1-Dimensional Convolution Layer for NLP Task

Is this tweet real? Let’s find out using CNN approach.

Published in

Becoming Human: Artificial Intelligence Magazine

15 min readSep 28, 2020

Photo by 🇨🇭 Claudio Schwarz | @purzlbaum on Unsplash

Is there anyone here who still think that CNN can only be used to perform classification on image data? I used to think so until I realized that Conv1D layer does exist in Keras library. Commonly, in the field of computer vision, we are dealing with image classification problems which are commonly be solved using Conv2D layer. Theoretically speaking, Conv2D works by applying kernels which strides along 2-dimensional space. In the case of image, the filters of this 2-dimensional convolution layer is shifting along its height and width. On the other hand, Conv1D only moves along a single axis, thus, it completely makes sense to apply this kind of convolution layer to sequential data like text or signals.

To conduct the project, I decided to use this Kaggle competition dataset. The dataset itself consists of 2 classes which shows whether a tweet tells a real disaster or not. Technically speaking, the positive (real disaster) text is labeled as 1 while the negative (non-disaster) text has the label of 0. Such encoding is very important since essentially neural network can only be trained using numerical data. Now before actually starting to code, I wanna give the outline of this article.

Exploratory data analysis (EDA)
Feature engineering
Constructing CNN
Training & evaluation

As always, the full code is available at the end of this article.
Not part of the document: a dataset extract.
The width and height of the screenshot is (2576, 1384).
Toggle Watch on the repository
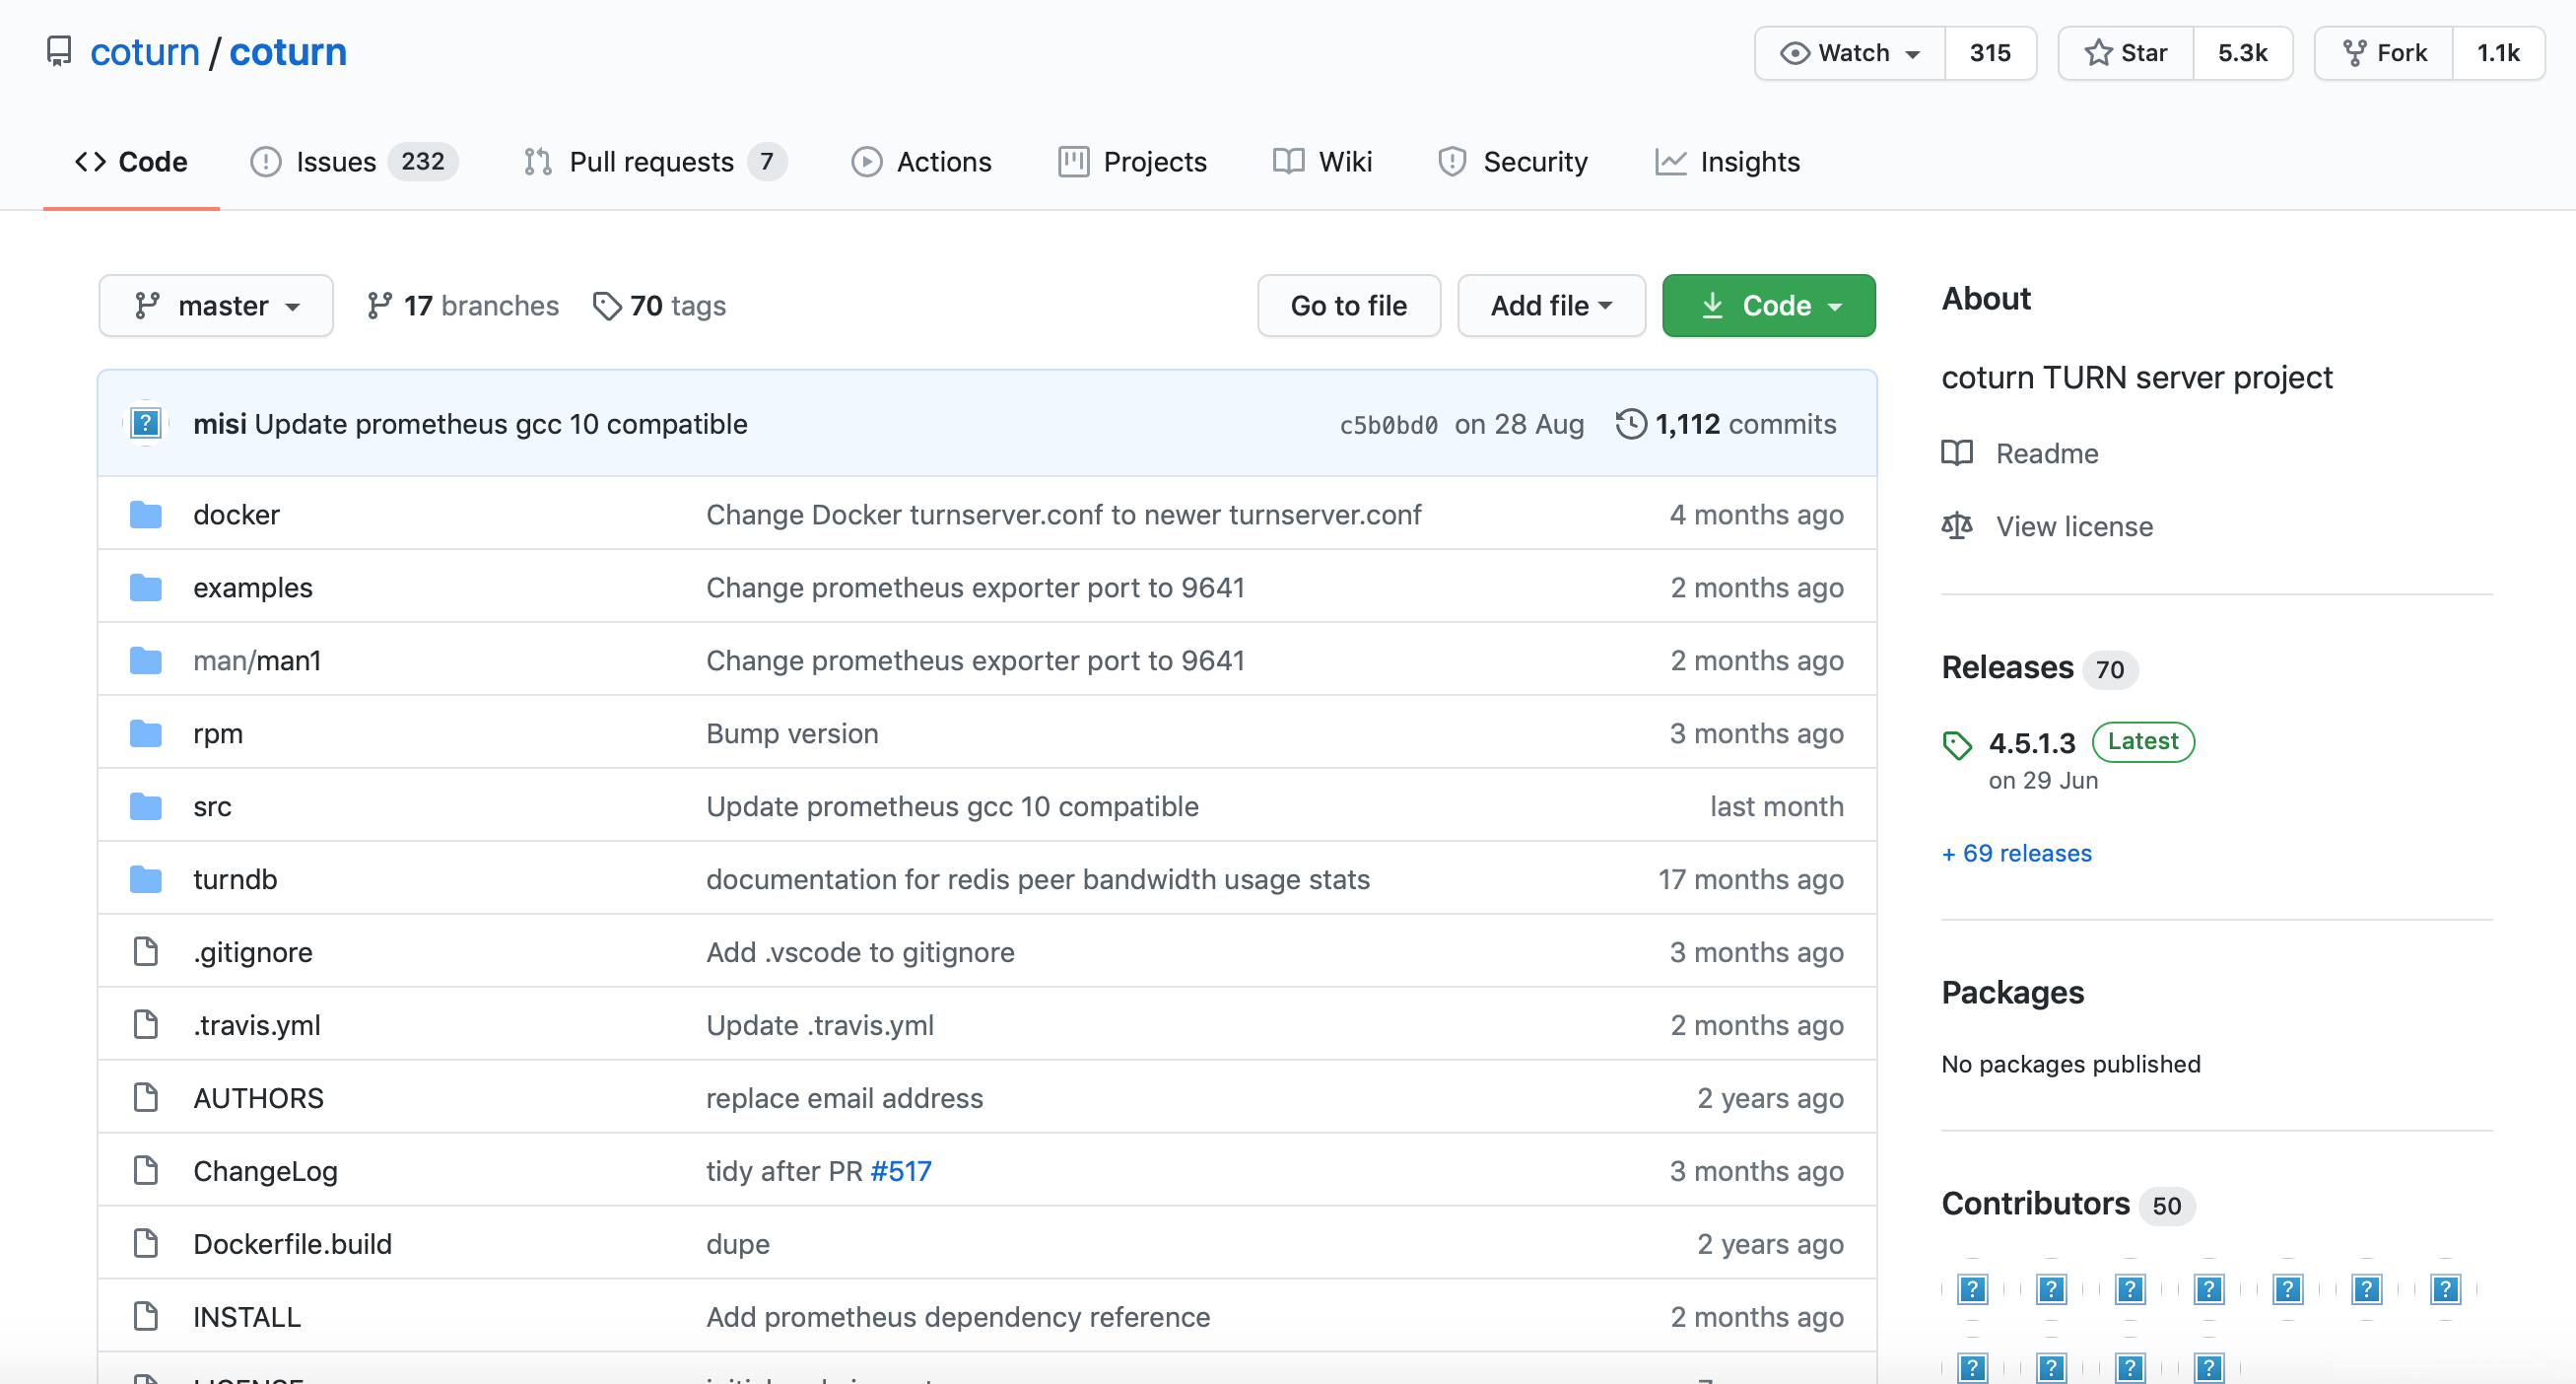[1849, 53]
EDA 1 — Creating word cloud

Let’s start with importing all required libraries.

import re
import numpy as np
import pandas as pd
import matplotlib.pyplot as plt
import seaborn as sns; sns.set()
from nltk.tokenize import word_tokenize
from wordcloud import WordCloud
from sklearn.model_selection import train_test_split
from sklearn.metrics import f1_score, confusion_matrix
from keras.preprocessing import sequence
from keras.preprocessing.text import Tokenizer
from keras.models import Model
from keras.layers import Input, Dense, LSTM, Conv1D, MaxPooling1D, Flatten, Dropout
from keras.layers.embeddings import Embedding
from keras.callbacks import EarlyStopping

Well, that’s a lot, lol. But believe me we will make use of those imported functions later. And you know, it’s much easier to import many things rather than defining them manually — for sure — so, why not :)

Anyway, the first EDA to do is actually not quite important, yet it’s kinda fancy: creating word cloud. The idea here is that I wanna display the first several most common words which appear in the entire tweet dataset. So, the largest word to be printed is going to be the one that has the highest occurrence.

Since the dataset has not been loaded yet, we will do it using read_csv() function and store the result in data frame df. Notice the code below that I only use train.csv because the data in test.csv are completely unlabeled, hence we can not find out the performance of our model by doing evaluation on the second csv file.

path = '/kaggle/input/nlp-getting-started/'
df = pd.read_csv(path+'train.csv')
df.head()

By the way I am doing this project using Kaggle notebook since its GPU performance is much better than the one I got in my laptop.

Next, we are going to create a function which is useful to clean the text data. The cleaning process itself is not very complicated. What I basically do here is just to convert all words into lowercase and remove unnecessary words like email addresses, twitter usernames (mentions), numbers and white spaces with the help of Regex (Regular expression) module. In case you still don’t get the idea of using regular expressions, here’s a good post to learn from.

def clean(text):
    # Lowering letters
    text = text.lower()

    # Removing emails & twitter usernames
    text = re.sub('\S*@\S*', '', text)
    
    # Removing urls (S+ matches all non whitespace chars)
    text = re.sub(r'http\S*', '', text)
    
    # Removing numbers
    text = re.sub('[^a-zA-Z]',' ',text)
    
    # Removing all whitespaces and join with proper space
    word_tokens = word_tokenize(text)    

    return ' '.join(word_tokens)

As the clean() function has been defined, we can start to use it to actually clean all the texts using the code below. Here all the tweets are also concatenated and stored in all_text variable.

all_text = df['text'].values
all_text = clean(' '.join(all_text))

Subsequently, we are going to create a WordCloud object. I think the parameters I pass in the object initialization below is pretty straightforward to understand.

wordcloud = WordCloud(width=2560, height=1440, 
                    background_color='black',
                    min_font_size=10)word_cloud = wordcloud.generate(all_text)

Finally we can display the word cloud using imshow() function like this:

plt.figure(figsize=(16,9))
plt.imshow(word_cloud)
plt.xticks([])
plt.yticks([])
plt.grid(False)
plt.show()

That’s it! According to the image above, we can say that the word new and amp are the two most common words in the dataset. Note that by default all stop words are just dropped by the WordCloud object. That’s the reason why the most common words is not something like “the”, “and”, “so”, etc.

Well, that was just for fun. Now let’s do the real data analysis :)

EDA 2 — Class distribution

In general, machine learning algorithm is better to be trained using balanced dataset. In the case of binary classification that we encounter in this task, we would like to find out whether the positive and negative samples are approximately equal. In order to do so, we are going to take the count of both classes simply by applying value_counts() method on a column in our data frame and directly store the result in target_distribution variable.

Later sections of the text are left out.